In the 18th century the chancel fell down. From the outside one of its rebuilt walls is of a lovely red and bluish chequering of handmade brick. On the other side of the church a medieval doorway is sheltered by a 16th-century wooden porch, about which James Bettley, the recent reviser of Pevsner’s Buildings of England volume for Essex, enthuses as one of the finest pieces of woodcarving in the county.

How, though, can one place St Mary’s aright in the architectural heritage of this country? It’s not Westminster Abbey. That is its peculiar virtue. Among the 29 churches in England looked after by the Friends of Friendless Churches (another 29 being in Wales), it is the favourite of Rachel Morley, the charity’s energetic young director and only full-time employee.
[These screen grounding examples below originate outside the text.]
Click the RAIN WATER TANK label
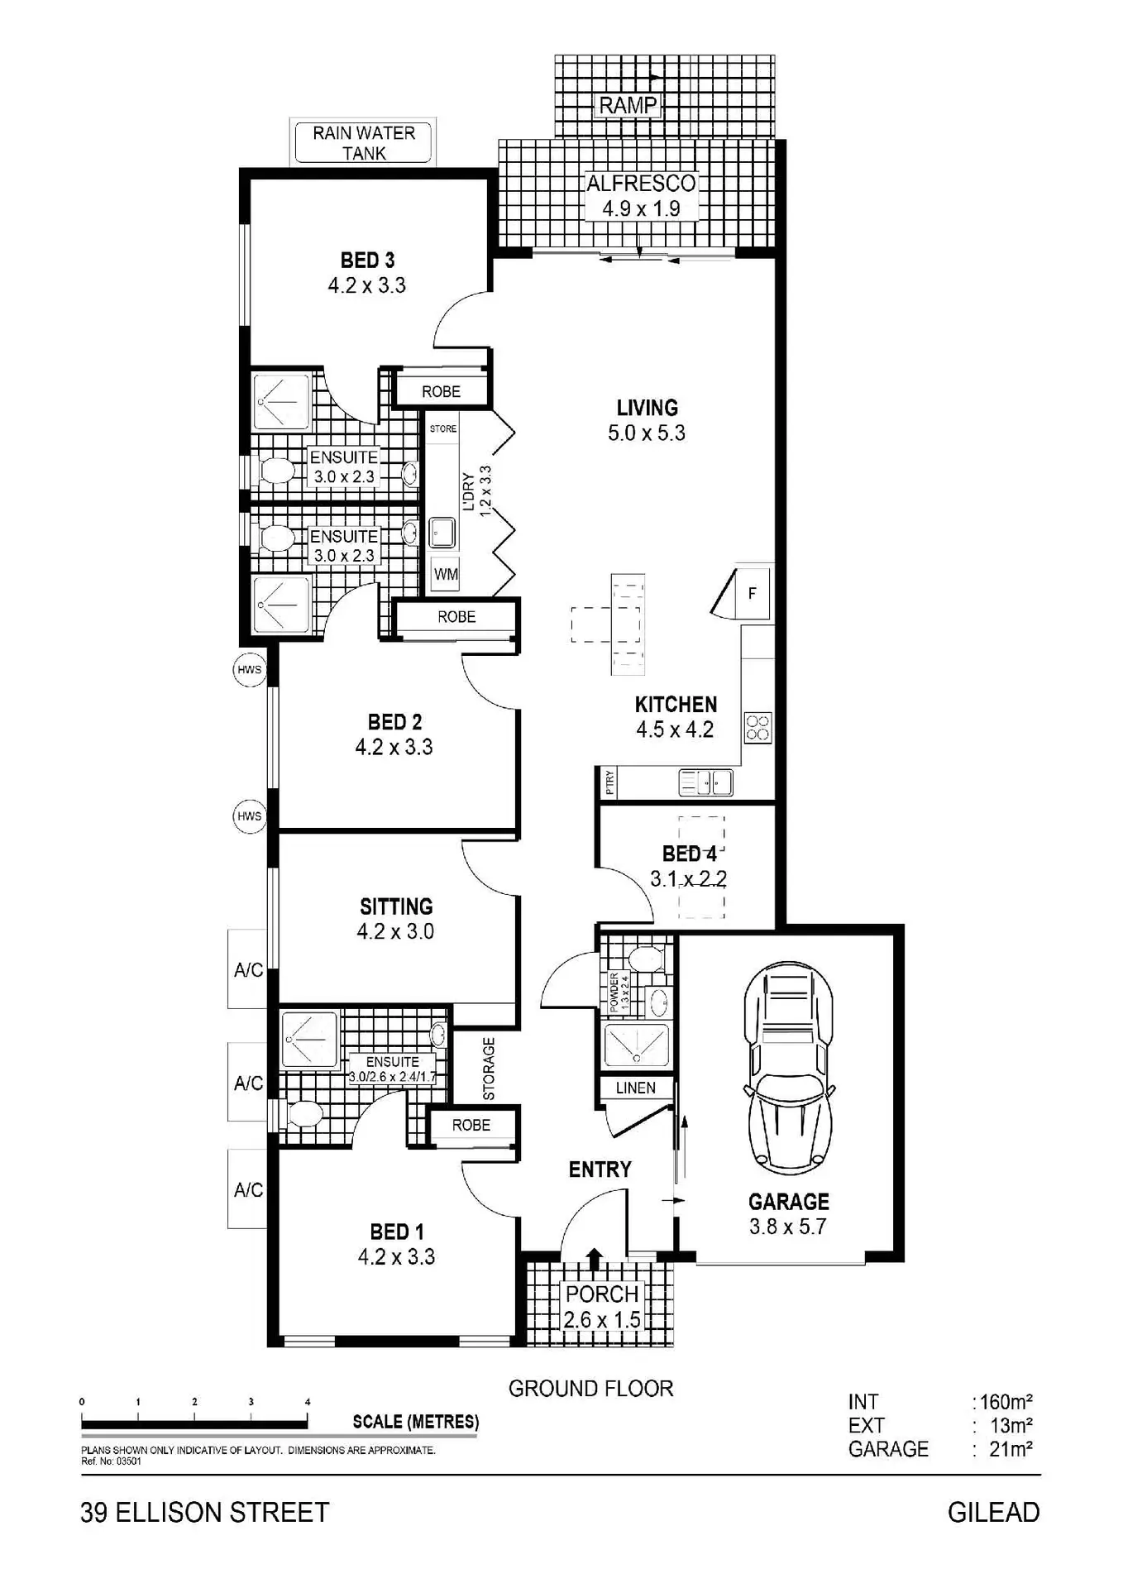coord(364,143)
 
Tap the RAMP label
coord(628,105)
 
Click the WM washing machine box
coord(446,574)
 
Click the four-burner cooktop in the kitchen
coord(757,728)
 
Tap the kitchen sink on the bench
coord(705,782)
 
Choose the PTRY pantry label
coord(609,782)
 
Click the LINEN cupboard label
coord(636,1088)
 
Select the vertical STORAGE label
coord(489,1069)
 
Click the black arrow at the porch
coord(595,1258)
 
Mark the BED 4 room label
coord(690,854)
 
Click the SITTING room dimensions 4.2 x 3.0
coord(395,931)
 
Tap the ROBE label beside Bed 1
coord(471,1125)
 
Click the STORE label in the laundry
coord(443,428)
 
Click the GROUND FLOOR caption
coord(591,1389)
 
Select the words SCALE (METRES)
coord(416,1422)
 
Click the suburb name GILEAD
coord(994,1513)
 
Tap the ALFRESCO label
coord(642,183)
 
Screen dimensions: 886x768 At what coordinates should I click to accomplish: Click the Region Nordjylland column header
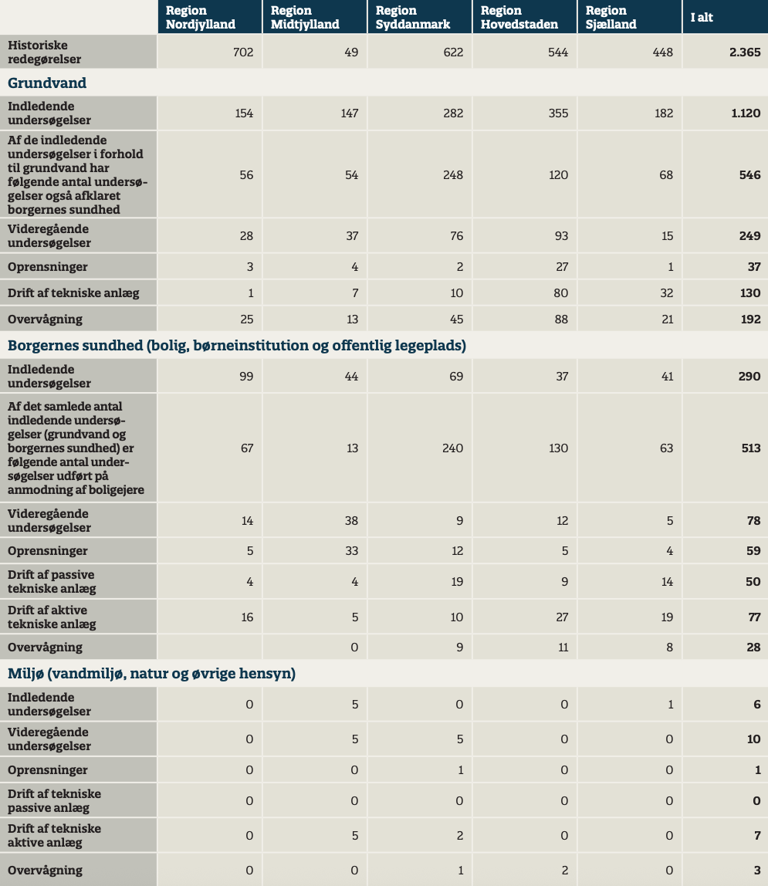(201, 17)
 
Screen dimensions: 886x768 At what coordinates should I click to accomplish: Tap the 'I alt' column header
(701, 17)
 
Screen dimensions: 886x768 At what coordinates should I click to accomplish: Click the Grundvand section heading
(47, 83)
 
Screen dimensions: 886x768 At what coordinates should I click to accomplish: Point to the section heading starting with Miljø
(151, 674)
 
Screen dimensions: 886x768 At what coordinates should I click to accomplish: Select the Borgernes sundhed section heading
(237, 346)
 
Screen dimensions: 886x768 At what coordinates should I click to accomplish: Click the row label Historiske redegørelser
(45, 52)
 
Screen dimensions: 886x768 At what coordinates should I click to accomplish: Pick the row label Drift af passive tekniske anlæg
(52, 581)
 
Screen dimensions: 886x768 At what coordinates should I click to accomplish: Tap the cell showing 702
(242, 52)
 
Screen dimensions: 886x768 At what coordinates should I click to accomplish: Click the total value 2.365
(745, 52)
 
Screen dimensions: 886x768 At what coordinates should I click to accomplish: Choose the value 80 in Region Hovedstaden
(561, 293)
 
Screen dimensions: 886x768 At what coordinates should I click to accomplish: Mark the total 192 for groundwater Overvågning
(749, 319)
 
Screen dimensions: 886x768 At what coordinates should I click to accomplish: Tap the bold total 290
(749, 377)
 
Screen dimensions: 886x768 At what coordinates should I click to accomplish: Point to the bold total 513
(750, 448)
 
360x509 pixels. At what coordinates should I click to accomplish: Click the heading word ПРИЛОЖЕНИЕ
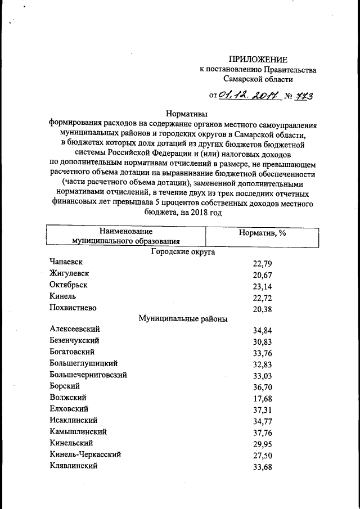pos(258,60)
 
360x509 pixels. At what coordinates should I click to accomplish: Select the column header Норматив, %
pos(262,232)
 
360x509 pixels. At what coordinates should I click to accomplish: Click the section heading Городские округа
pos(183,253)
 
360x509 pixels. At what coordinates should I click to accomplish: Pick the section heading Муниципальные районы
pos(183,318)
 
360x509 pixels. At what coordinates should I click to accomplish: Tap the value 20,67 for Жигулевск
pos(262,274)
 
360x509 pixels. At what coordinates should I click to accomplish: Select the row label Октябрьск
pos(69,285)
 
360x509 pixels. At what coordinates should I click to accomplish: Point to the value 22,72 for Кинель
pos(262,297)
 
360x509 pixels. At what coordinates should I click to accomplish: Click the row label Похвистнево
pos(73,307)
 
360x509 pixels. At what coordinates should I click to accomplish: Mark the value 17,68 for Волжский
pos(262,398)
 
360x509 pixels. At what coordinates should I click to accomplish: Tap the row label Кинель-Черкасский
pos(85,454)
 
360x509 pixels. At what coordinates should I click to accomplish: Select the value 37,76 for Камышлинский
pos(262,433)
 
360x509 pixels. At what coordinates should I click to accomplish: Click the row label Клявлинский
pos(74,466)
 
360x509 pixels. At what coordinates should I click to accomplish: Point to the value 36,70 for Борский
pos(262,387)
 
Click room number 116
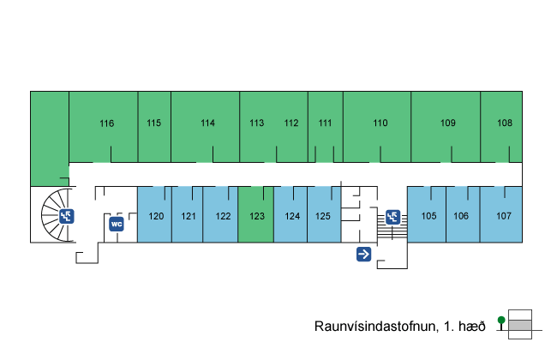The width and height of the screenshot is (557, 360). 106,123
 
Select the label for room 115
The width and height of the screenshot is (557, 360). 153,123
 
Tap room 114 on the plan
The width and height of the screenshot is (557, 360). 207,123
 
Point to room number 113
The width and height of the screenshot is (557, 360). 256,123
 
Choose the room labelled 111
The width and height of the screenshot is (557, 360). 325,123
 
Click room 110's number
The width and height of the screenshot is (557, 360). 380,123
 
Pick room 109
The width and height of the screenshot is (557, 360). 447,123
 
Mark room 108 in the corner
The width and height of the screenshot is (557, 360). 505,123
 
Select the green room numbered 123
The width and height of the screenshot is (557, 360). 256,216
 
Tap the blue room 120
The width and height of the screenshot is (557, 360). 156,216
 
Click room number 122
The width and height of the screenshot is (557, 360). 222,216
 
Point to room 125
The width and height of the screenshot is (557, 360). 322,216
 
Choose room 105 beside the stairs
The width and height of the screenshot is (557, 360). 428,216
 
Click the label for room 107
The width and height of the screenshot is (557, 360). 503,216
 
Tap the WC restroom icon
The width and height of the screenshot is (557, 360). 117,225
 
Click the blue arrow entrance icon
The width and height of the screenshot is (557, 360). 363,254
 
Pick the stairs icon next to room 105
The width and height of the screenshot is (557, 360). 392,216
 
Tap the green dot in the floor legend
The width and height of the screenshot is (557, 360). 501,320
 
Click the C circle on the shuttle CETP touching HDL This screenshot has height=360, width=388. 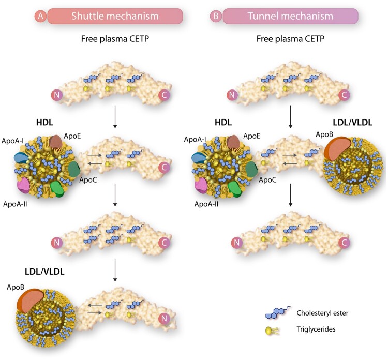point(165,167)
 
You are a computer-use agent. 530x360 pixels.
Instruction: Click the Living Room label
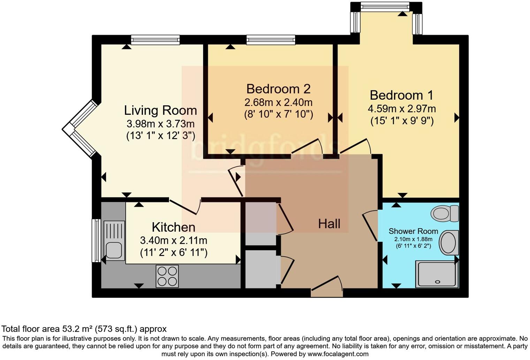(160, 111)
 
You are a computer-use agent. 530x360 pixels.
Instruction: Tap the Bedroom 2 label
(278, 89)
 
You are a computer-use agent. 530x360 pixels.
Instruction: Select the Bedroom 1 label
(401, 95)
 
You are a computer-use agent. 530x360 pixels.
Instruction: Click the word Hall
(329, 224)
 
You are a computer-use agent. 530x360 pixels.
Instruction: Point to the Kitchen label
(173, 227)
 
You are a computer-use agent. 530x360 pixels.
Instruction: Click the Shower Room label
(413, 231)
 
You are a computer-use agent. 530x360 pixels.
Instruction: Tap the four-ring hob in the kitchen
(167, 276)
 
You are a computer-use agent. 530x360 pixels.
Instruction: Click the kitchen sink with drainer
(114, 240)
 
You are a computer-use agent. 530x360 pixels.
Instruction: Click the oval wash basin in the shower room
(448, 243)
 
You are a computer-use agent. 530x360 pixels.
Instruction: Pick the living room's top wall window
(156, 40)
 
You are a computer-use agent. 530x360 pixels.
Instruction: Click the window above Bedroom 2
(271, 40)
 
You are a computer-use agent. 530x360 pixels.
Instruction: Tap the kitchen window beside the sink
(96, 240)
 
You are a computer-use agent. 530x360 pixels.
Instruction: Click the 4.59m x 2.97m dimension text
(401, 109)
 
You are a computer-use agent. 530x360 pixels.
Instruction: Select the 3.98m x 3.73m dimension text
(160, 124)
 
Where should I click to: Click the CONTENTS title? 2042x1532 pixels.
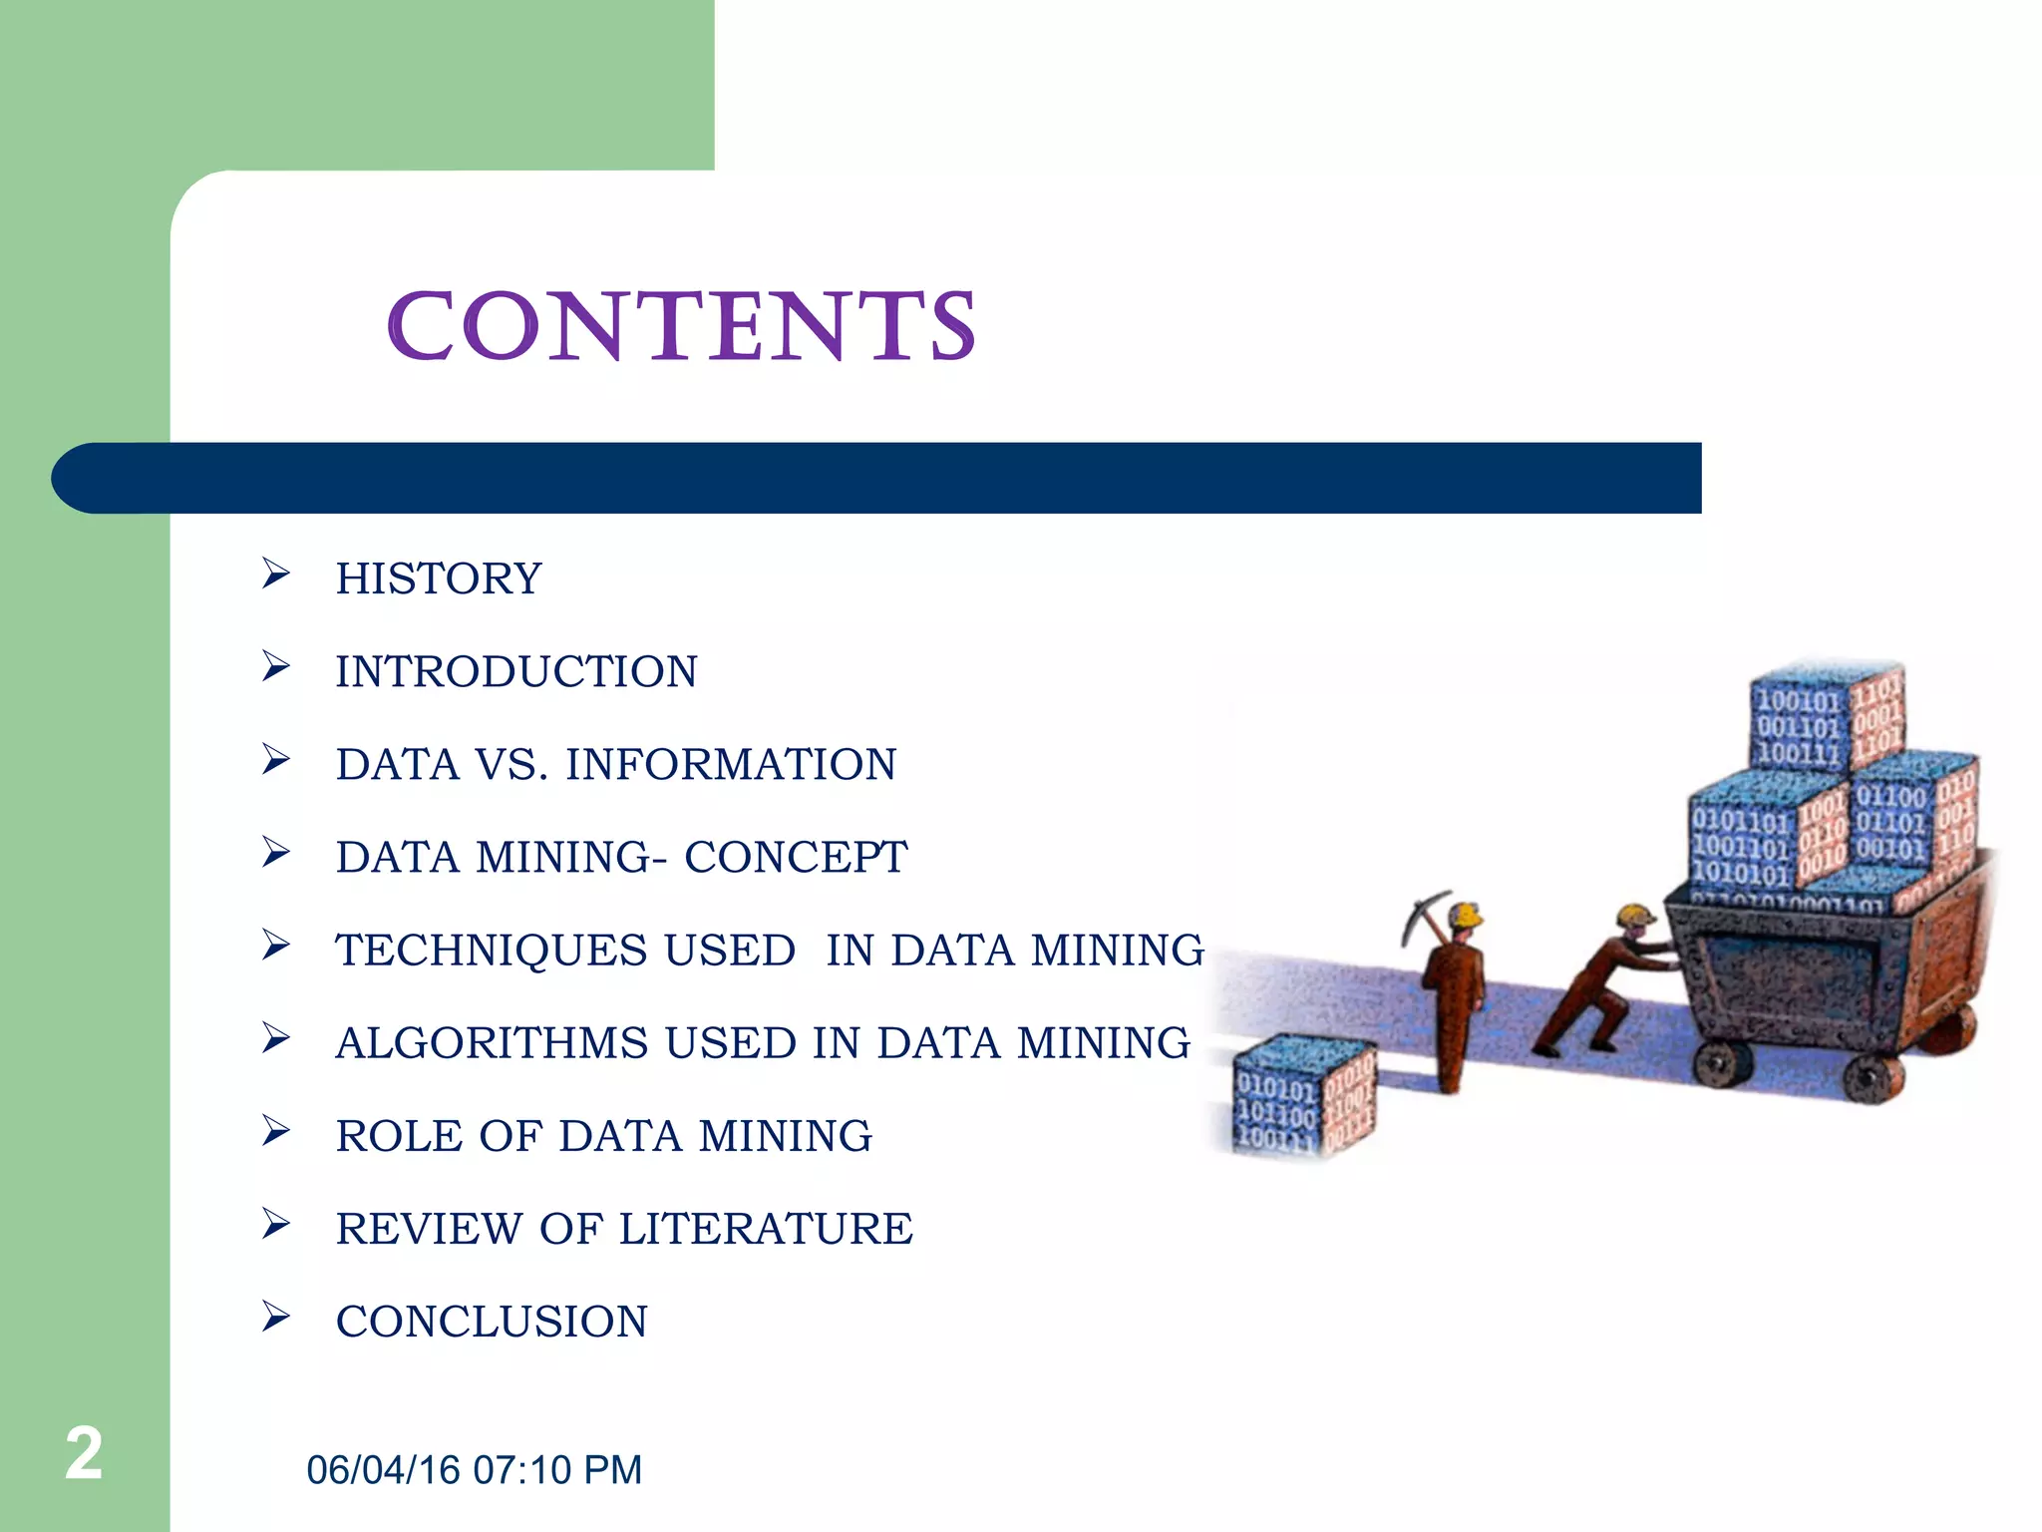(681, 326)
The Friends were started in 1957 by Ivor Bulmer-Thomas, who found support from people like John Piper and John Betjeman. Bulmer-Thomas and his wife Joan Bulmer (whose name he added to his own) funded the charity’s work themselves during their lifetime.

There are 10,000 medieval parish churches in England. Parishes cover the whole country and serve anyone who lives in them, Anglican, atheist or Muggletonian. But who will pay to keep them from ruin? Not, I fear, the Church Commissioners of the C of E, who are hot about the bottom line, but not in my opinion sensitive to communities.

In some moods I think it would be better to let a church fall back into broken stone — ‘Grass, weedy pavement, brambles, buttress, sky’ as Philip Larkin put it in ‘Church Going’ — rather than to turn it into an unwanted extra coffee shop or a house for a commuting executive. But then I look at a place like St Mary’s, Mundon, technically redundant, like a miniature windswept Torcello cathedral in the Venetian lagoon, but freely open to visitors, and I’m glad that volunteers like Christine McDonald keep it open for people and persevere in propping up the walls.